Over eight hundred cannabis strains characterized by the relationship between their psychoactive effects, perceptual profiles, and chemical compositions
Laura Alethia de la Fuente, Federico Zamberlán, Andrés Sánchez Ferrán, Facundo Carrillo, Enzo Tagliazucchi, Carla Pallavicini
bioRxiv (Cold Spring Harbor Laboratory) September 8, 2019 preprint DOI: 10.1101/759696 via OpenAlex
Summary
Machine learning analysis of a large public dataset where users freely reported their experiences with cannabis strains, combined with chemical composition data, reveals that cannabis strains can be reliably classified into three major clusters corresponding to Cannabis sativa, Cannabis indica, and hybrids based on self-reported effect and flavor tags.
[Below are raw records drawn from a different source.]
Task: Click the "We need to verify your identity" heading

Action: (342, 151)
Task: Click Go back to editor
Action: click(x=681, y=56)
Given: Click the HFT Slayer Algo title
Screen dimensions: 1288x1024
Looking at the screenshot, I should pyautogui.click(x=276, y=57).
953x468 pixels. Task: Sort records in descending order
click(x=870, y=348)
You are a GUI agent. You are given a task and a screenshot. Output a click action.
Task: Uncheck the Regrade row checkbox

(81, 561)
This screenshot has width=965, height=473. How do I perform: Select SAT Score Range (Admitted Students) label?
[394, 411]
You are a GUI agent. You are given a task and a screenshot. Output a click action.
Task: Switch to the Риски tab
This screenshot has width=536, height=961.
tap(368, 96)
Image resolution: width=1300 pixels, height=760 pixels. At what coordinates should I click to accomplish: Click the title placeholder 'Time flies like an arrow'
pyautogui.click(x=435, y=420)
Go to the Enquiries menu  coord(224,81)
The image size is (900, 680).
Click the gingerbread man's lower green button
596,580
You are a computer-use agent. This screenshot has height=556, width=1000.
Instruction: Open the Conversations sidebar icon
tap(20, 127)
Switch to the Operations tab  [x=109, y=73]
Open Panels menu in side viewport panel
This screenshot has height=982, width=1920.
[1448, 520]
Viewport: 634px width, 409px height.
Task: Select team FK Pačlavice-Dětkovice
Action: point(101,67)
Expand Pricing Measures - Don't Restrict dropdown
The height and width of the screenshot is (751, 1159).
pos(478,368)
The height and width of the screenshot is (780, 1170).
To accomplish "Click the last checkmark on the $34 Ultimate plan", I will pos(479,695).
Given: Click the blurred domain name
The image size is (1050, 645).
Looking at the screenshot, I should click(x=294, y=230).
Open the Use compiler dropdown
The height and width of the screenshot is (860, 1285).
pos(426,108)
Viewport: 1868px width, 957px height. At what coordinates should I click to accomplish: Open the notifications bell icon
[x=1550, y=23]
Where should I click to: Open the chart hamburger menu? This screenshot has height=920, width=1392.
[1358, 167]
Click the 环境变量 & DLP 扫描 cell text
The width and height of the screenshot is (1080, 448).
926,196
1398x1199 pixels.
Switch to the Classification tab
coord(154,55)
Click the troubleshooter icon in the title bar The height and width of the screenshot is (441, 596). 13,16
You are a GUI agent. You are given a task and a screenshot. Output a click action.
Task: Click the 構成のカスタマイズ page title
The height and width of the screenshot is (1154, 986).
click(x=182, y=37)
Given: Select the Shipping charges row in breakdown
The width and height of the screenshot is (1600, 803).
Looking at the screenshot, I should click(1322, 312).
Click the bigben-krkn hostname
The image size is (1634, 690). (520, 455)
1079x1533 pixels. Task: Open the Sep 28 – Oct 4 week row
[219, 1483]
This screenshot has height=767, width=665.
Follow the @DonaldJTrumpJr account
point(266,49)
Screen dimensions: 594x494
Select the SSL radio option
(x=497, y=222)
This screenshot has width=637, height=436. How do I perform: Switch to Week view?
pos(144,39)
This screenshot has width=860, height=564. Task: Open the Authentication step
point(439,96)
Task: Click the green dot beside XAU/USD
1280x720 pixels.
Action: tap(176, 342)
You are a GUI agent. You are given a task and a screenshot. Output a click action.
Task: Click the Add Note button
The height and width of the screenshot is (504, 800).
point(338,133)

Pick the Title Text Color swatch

Terpene profiles matched users' perceptual characterizations and could predict associations between different psychoactive effects, while cannabinoid content was variable even within individual strains. The findings suggest that flavor perception, reflecting robustly inherited terpene content, could serve as a reliable marker to predict psychoactive effects, offering a data-driven approach to strain classification for the growing medicinal and recreational cannabis market.
Study at a glance
| Characteristics | Observational study with machine learning analysis |
|---|---|
| Population | Cannabis strains |
| Topics | Cannabis |
| Keywords | Cannabinoid Perception Leverage statistics Delta-9-tetrahydrocannabinol Identification biology |
| Citations | 1 |
| Key finding | Terpene profiles matched users' perceptual characterizations and could predict associations between different psychoactive effects, while cannabinoid content was variable even within individual strains. |
Abstract
Abstract Background Commercially available cannabis strains have multiplied in recent years as a consequence of regional changes in legislation for medicinal and recreational use. Lack of a standardized system to label plants and seeds hinders the consistent identification of particular strains with their elicited psychoactive effects. The objective of this work was to leverage information extracted from large databases to improve the identification and characterization of cannabis strains. Methods We analyzed a large publicly available dataset where users freely reported their experiences with cannabis strains, including different subjective effects and flavour associations. This analysis was complemented with information on the chemical composition of a subset of the strains. Both supervised and unsupervised machine learning algorithms were applied to classify strains based on self-reported and objective features. Results Metrics of strain similarity based on self-reported effect and flavour tags allowed machine learning classification into three major clusters corresponding to Cannabis sativa , Cannabis indica , and hybrids. Synergy between terpene and cannabinoid content was suggested by significative correlations between psychoactive effect and flavour tags. The use of predefined tags was validated by applying semantic analysis tools to unstructured written reviews, also providing breed-specific topics consistent with their purported medicinal and subjective effects. While cannabinoid content was variable even within individual strains, terpene profiles matched the perceptual characterizations made by the users and could be used to predict associations between different psychoactive effects. Conclusions Our work represents the first data-driven synthesis of self-reported and chemical information in a large number of cannabis strains. Since terpene content is robustly inherited and less influenced by environmental factors, flavour perception could represent a reliable marker to predict the psychoactive effects of cannabis. Our novel methodology contributes to meet the demands for reliable strain classification and characterization in the context of an ever-growing market for medicinal and recreational cannabis.